そこにいたのはこの国には似合わないような神官風の服を着用している壮年の人族?

いや頭の上に耳があるから獣人だろうか。

…頭の横に普通に耳もあるなどっちだろうか?


十字のロザリオに錫杖まで持ってるし何処ぞの国の神職かな?

怪しい…にしてもつい似合ってないなぁと思ってしまう。

何というか怪しいとか思ってても似合ってないっていう言葉が出るぐらいには似合ってない。


そうして景色よりもそっちの方に視線を向けているとけたたましいベルの音と共にこの国の衛兵が到着し壮年の人族を連れて行ってしまった。

やはりその格好でこの国を回るのは難しかったようだ。


壮年の人族は衛兵から逃げようとするがここは獣人の国。

ここに来た衛兵は犬の獣人だった為即座に回り込まれお縄についてしまった。


ふと横を見るとアルキアン達はこんな状況でも景色の方に感動しているようで街並みに魅入っている。

街の方を見ると先ほどまで高く登っていた太陽は沈もうとしており夕陽が向こうの山に消えようとしていた。


そうして暗闇が訪れ空には星が映る。

街では喧騒に溢れ此処ではただ静かに宙と街を見つめる。


「…そろそろ帰らないとね」


「…この光景はずっと見ていたいですわね」


アルキアンとカルメア嬢がそう言うとまた手を繋がれて歩き出した。

…今度は何故かカルメア嬢も一緒になって私の手を繋いで歩き出したので何か宇宙人が連れられている気持ちになった。

どちらも私より身長が高い…これ私が足を地から離しても移動できるんじゃなかろうか?


ちなみにダルク坊は私達の前を歩き先導している…側付き人は私達の少し後ろ。

奇妙な陣形だ…他の人がこちらをチラチラ見ながら少し笑っている。

側から見れば私の今の状況は正に滑稽なのだろう。


足を止めても止めなくても引き摺られ移動する。

私が足を止めた時アルキアンは一度私の方を見て足を止めようとするがカルメア嬢は私の意思すら無視して歩くせいで私の身体は中に浮き移動する。

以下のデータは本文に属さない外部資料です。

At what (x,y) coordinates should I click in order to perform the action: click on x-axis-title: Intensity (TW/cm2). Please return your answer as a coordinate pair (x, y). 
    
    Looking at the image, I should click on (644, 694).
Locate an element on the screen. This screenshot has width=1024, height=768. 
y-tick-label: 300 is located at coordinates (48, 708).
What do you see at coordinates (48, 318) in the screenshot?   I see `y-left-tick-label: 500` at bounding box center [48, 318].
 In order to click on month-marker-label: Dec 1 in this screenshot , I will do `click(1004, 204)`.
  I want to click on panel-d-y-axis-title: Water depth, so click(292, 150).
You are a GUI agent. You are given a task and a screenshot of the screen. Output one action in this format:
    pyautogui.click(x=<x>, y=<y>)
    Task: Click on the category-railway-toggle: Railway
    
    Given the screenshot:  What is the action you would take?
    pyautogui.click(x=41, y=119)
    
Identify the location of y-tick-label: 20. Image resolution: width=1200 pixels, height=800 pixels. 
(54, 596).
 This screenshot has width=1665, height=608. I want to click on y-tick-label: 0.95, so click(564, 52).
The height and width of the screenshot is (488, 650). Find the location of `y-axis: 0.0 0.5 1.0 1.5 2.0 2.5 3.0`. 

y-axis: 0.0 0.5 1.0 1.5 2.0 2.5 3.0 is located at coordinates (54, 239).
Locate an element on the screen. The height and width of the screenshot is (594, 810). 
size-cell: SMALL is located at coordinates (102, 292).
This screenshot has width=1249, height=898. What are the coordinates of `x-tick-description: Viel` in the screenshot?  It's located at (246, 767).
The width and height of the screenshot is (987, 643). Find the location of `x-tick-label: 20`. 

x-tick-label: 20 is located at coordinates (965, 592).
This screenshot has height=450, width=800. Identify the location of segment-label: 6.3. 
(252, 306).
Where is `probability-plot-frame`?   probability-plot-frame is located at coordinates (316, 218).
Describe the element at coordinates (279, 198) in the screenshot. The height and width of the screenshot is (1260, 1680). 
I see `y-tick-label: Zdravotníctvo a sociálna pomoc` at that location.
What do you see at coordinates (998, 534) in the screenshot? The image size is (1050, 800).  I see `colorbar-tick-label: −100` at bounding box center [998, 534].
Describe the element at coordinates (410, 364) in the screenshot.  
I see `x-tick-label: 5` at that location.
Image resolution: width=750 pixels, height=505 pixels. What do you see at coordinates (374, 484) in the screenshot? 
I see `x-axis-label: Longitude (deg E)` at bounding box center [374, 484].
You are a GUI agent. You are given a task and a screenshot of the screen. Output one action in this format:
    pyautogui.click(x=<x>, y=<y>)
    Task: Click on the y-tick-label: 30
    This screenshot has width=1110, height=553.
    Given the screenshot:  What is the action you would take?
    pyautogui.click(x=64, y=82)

「さて、僕達に割り当てられた食事処は此処だったかな」


ダルク坊が呟きながら扉を開くと大きくそして長い机が一つある部屋が眼前に広がる。

奥では3人の男性が話し合っている姿が見えた。

その中の1人が我らが当主様ってことはわかるんだが…他二人は恐らくカルメア嬢とダルク坊のおやっさんなのだろう。


そして…扉が開かれたことでその3人は私の方を当然の如く見る。

…瞬間水を吹き出した。

やはり今の私が滑稽だったからだろう。